→ Written request
Extract each line from the rows below that contains the word "sidebar". Treat uppercase and lowercase letters as different.

→ Dataset content
◇ ◇ ◇

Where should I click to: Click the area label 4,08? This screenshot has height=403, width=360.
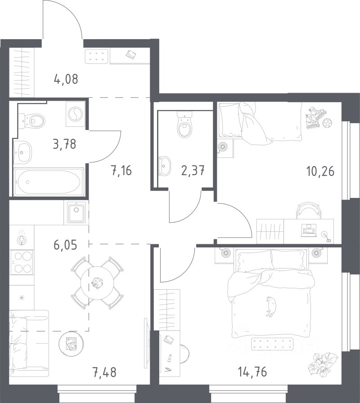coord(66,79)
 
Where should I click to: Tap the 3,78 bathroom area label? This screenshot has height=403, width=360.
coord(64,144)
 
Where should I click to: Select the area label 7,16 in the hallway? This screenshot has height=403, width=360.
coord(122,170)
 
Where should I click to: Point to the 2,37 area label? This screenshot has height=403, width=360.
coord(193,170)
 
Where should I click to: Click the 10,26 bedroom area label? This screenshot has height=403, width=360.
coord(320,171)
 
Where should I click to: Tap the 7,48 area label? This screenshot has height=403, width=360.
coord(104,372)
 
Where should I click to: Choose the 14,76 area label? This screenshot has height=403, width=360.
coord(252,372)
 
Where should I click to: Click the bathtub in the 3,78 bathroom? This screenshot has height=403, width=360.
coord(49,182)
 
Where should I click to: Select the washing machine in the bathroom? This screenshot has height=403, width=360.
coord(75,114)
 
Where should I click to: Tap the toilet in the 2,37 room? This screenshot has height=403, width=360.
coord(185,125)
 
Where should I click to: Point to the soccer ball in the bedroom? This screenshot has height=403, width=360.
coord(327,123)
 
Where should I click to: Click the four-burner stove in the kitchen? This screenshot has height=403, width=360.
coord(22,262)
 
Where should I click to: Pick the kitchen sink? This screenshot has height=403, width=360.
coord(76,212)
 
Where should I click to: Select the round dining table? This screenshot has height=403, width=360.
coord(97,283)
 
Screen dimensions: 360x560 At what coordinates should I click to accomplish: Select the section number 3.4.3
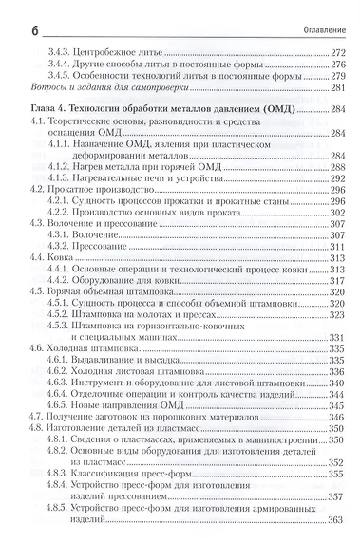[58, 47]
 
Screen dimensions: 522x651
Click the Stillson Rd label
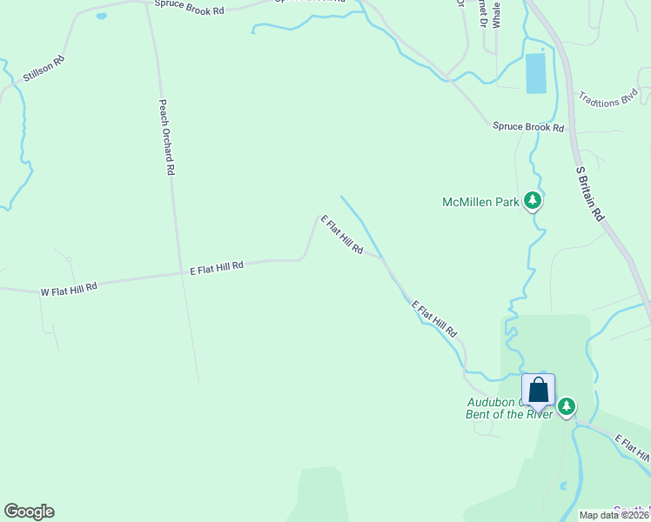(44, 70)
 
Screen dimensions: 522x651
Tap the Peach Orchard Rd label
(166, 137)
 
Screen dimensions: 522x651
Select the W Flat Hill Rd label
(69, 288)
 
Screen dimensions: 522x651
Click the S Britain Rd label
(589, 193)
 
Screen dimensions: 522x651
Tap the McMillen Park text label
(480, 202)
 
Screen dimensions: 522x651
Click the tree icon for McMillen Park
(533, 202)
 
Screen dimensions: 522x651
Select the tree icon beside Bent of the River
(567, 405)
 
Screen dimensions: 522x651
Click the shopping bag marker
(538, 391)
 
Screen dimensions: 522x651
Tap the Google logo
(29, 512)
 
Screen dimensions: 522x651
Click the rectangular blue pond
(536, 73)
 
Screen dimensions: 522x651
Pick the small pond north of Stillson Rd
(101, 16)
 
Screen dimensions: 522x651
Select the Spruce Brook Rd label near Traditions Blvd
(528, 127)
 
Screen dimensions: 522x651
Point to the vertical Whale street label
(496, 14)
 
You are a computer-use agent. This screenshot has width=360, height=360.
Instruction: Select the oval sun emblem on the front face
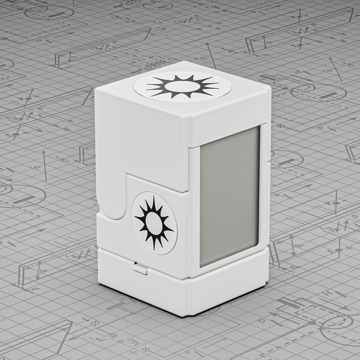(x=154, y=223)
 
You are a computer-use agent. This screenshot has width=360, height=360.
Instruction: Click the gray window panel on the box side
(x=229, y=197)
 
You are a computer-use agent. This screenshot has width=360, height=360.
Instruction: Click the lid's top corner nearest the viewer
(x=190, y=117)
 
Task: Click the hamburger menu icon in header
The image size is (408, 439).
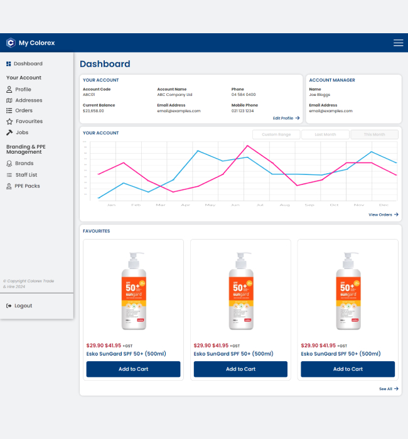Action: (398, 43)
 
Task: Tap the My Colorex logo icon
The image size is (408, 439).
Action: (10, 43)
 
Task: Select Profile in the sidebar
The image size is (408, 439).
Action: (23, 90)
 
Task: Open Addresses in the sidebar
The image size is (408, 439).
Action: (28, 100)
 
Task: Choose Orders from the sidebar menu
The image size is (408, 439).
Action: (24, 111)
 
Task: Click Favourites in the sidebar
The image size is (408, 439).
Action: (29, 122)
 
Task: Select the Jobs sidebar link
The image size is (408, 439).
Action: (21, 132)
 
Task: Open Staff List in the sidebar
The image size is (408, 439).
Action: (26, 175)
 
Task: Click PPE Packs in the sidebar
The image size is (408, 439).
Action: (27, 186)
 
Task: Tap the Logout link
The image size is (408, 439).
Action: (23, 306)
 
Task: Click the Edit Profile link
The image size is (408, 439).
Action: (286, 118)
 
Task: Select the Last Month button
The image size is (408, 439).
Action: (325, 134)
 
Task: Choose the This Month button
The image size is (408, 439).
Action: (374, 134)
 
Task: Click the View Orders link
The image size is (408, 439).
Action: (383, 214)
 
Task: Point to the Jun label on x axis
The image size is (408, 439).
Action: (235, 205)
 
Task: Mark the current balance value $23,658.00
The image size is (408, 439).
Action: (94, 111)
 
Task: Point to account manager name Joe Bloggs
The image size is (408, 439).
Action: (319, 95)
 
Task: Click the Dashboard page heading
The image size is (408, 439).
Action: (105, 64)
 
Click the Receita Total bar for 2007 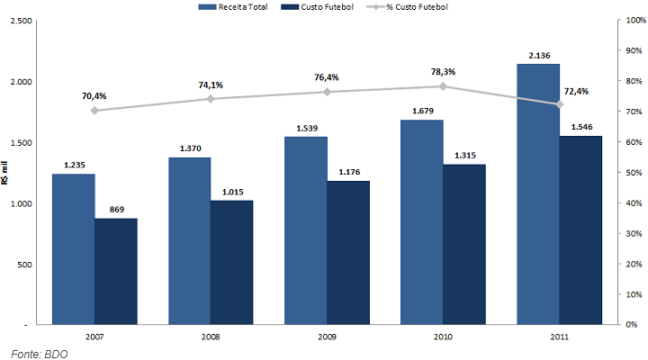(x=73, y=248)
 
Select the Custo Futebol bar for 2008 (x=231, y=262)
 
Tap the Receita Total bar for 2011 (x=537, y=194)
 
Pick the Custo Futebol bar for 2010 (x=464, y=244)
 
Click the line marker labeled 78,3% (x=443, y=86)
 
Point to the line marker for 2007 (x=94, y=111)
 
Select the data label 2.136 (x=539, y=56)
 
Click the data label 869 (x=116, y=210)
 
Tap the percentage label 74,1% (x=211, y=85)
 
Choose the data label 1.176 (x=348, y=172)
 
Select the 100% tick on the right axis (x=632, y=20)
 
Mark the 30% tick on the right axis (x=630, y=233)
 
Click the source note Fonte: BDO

◇ ◇ ◇

→ Problem solution
Task: Select Profile in the sidebar
Task: Open Addresses in the sidebar
Task: Choose Orders from the sidebar menu
Task: Click Favourites in the sidebar
Task: Select the Jobs sidebar link
Task: Open Staff List in the sidebar
Task: Click PPE Packs in the sidebar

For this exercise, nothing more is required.